In [None]:
%matplotlib inline
import matplotlib.pyplot as plt
import numpy as np
import seaborn as sns
import pandas as pd
from statsmodels.formula.api import ols

# Developing and Assessing the Model

This notebook introduces the idea of a line of best fit using conventional Least Squares routines.

In [None]:
ads = pd.read_csv('http://www-bcf.usc.edu/~gareth/ISL/Advertising.csv', index_col=0)

In [None]:
ads.head()

In [None]:
ads.info()

### Relationships Between Variables

Because we are examining linear relationships, it's important to remember we are looking to develop a model to predict with.  We will find the vocabulary of **response** variable used here, and with a simple linear model we are looking at something like:

$$\text{response} = \text{predictor}\times \text{slope} + \text{intercept}$$

In the example of the advertising data, we are interested in how the **predictors** of TV, radio, and newspaper are related to sales.
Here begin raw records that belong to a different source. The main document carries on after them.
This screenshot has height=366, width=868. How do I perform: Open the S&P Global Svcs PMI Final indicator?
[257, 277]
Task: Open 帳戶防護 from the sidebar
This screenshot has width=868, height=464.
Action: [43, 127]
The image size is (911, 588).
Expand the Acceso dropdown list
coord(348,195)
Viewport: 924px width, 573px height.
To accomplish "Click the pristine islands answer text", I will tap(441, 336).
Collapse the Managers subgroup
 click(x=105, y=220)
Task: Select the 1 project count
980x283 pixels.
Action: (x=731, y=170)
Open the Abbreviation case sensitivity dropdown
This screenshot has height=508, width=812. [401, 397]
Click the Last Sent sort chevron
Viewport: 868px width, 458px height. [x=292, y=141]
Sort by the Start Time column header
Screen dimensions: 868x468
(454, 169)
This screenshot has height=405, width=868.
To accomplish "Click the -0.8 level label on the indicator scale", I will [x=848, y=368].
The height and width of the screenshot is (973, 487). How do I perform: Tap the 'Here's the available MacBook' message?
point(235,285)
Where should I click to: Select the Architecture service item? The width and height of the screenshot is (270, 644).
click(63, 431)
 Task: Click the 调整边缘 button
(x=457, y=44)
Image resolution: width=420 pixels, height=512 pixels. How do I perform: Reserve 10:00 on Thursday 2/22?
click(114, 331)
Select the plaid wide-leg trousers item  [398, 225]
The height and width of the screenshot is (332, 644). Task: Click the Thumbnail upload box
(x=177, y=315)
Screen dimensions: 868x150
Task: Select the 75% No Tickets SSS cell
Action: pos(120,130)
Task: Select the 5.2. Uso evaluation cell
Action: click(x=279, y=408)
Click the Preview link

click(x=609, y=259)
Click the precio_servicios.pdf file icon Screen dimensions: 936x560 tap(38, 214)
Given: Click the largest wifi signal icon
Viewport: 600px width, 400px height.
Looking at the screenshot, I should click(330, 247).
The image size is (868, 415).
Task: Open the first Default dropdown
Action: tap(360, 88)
To start, let's look at a basic plot of the data. 

In [None]:
fig, axs = plt.subplots(1, 3, sharey=True)
ads.plot(kind='scatter', x='TV', y='sales', ax=axs[0], figsize=(16, 8))
ads.plot(kind='scatter', x='radio', y='sales', ax=axs[1])
ads.plot(kind='scatter', x='newspaper', y='sales', ax=axs[2])

There are a number of libraries with linear model capabilities.  We will start by looking at the the `.polyfit` and `.polyval` methods in NumPy.  As a first example, let's see how `TV` and `sales` are related.

In [None]:
lm = np.polyfit(ads['TV'], ads['sales'], 1)

In [None]:
lm

Thus, the equation (with some rounding) is

$$ y = 0.05 + 7.04x$$

With `.polyval()` we can evaluate our model at the values for television and plot a predicted line.

In [None]:
predictions = np.polyval(lm, ads['TV'])

In [None]:
plt.figure(figsize = (9, 5))
plt.scatter(ads['TV'], ads['sales'])
plt.plot(ads['TV'], predictions, color = 'black', linewidth = 4)

Remember that the idea here is to use this to make a prediction about money spent in Television advertising and its effect on sales.  If we evaluate the model at 50,000 we find a prediction of 2383 or so sales in that given market.

In [None]:
np.polyval(lm, 50000)

### StatsModels

Now, we investigate the `statsmodels` version of linear regression.  Here, he summary information is a little more deliberate than the NumPy version.

In [None]:
import statsmodels.formula.api as smf

In [None]:
lm = smf.ols(formula = 'sales ~ TV', data = ads).fit()

In [None]:
lm.summary()

In [None]:
#investigate residuals
lm.resid[:5]

In [None]:
#examine parameters
lm.params

In [None]:
#r2 value
lm.rsquared

The $r^2$ value tells us the proportion of variance explained.  It comes from the formula:

$$r^2 = \frac{TSS - RSS}{TSS}$$

This is a way for us to understand the predictive capability of our model in terms of the variance.  We would say in this example, that our model describes roughly 78% of the data.

In [None]:
sns.jointplot('TV', 'sales', data = ads, kind = 'reg')

### Residuals

We can examine the residuals of the model to understand more about the quality of fit and whether we are using an appropriate model.  The following assumptions are made about residuals in the OLS method.

<div class="alert alert-danger" role="alert">
<ul>
<li> Should be balanced and symmetric about 0</li>
    <li> Should be free of trends </li>
<li> Absolute value or overall magnitude of residuals should be roughly the same for entire dataset.  The assumption that magnitude of variance is constant is "homoscedasticity".</li>
    <li> Residuals distributed according to a Gaussian/aka normal distribution </li>
    </ul>
</div>

In [None]:
sns.residplot('TV', 'sales', data = ads)

In [None]:
sns.distplot(lm.resid)

In [None]:
resids = pd.DataFrame({'residuals': lm.resid})

In [None]:
resids.skew()

In [None]:
resids.kurt()

**Further Assessments**

There are many other ways to complexify your understanding of regression models.  The statsmodels library has many additional capabilities including some nice plots of summary fit information.

http://www.statsmodels.org/dev/graphics.html#regression-plots

In [None]:
import statsmodels.api as sm
fig = plt.figure(figsize=(15,8))

# pass in the model as the first parameter, then specify the 
# predictor variable we want to analyze
fig = sm.graphics.plot_regress_exog(model, "TV", fig=fig)

**PROBLEM**

How do the other features fair as single predictors?  

1. Determine a line of best fit for the other variables against sales.

2. Decide which of the linear models is the best predictor and why.